(Stored records)
- - - - -

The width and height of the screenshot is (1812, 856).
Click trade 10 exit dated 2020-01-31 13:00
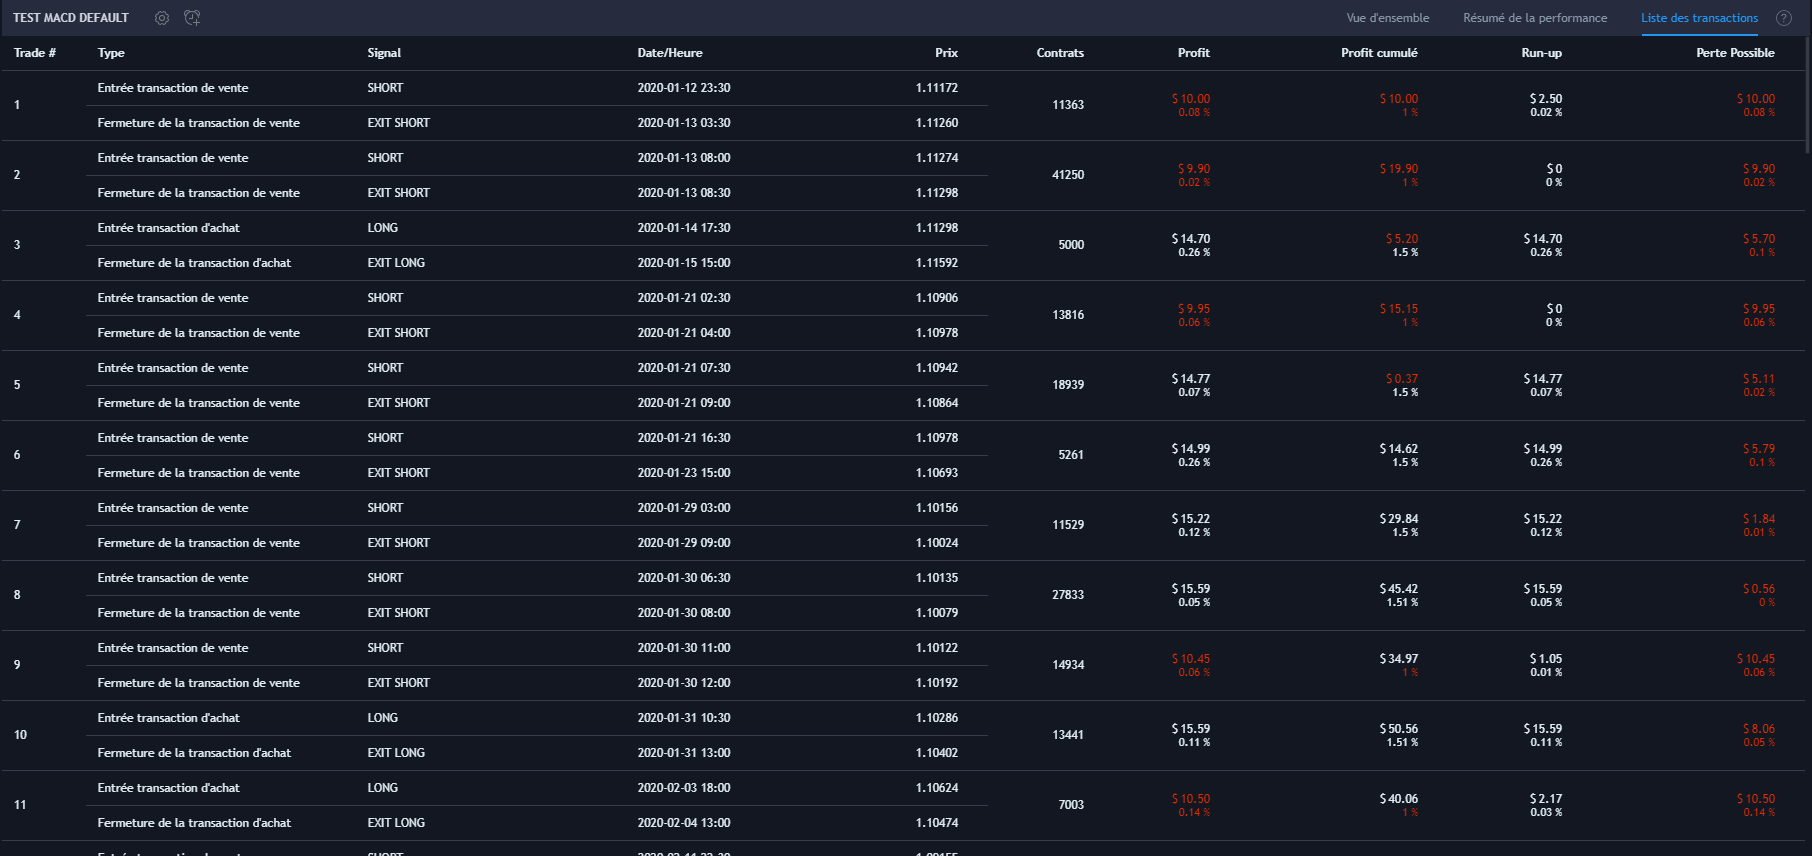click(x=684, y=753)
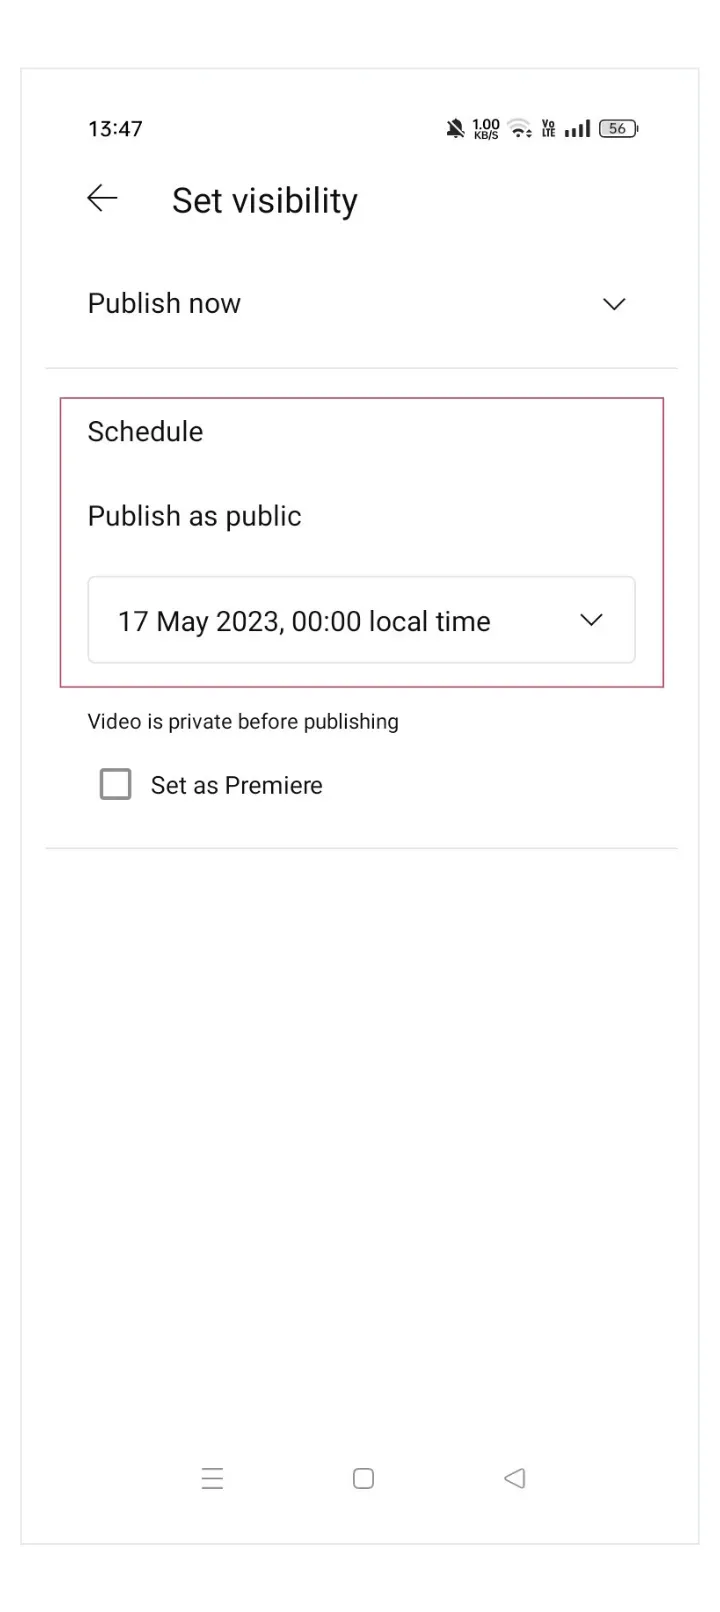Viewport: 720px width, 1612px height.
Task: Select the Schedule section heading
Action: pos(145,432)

- - - - -

▶ _What to work on_
All of the records should be output exactly as they stand, with pictures omitted.

▶ _The answer_
The width and height of the screenshot is (1812, 856).
Click trade 10 exit dated 2020-01-31 13:00
click(x=684, y=753)
Viewport: 720px width, 1612px height.
Task: Select the Schedule section heading
Action: pos(145,432)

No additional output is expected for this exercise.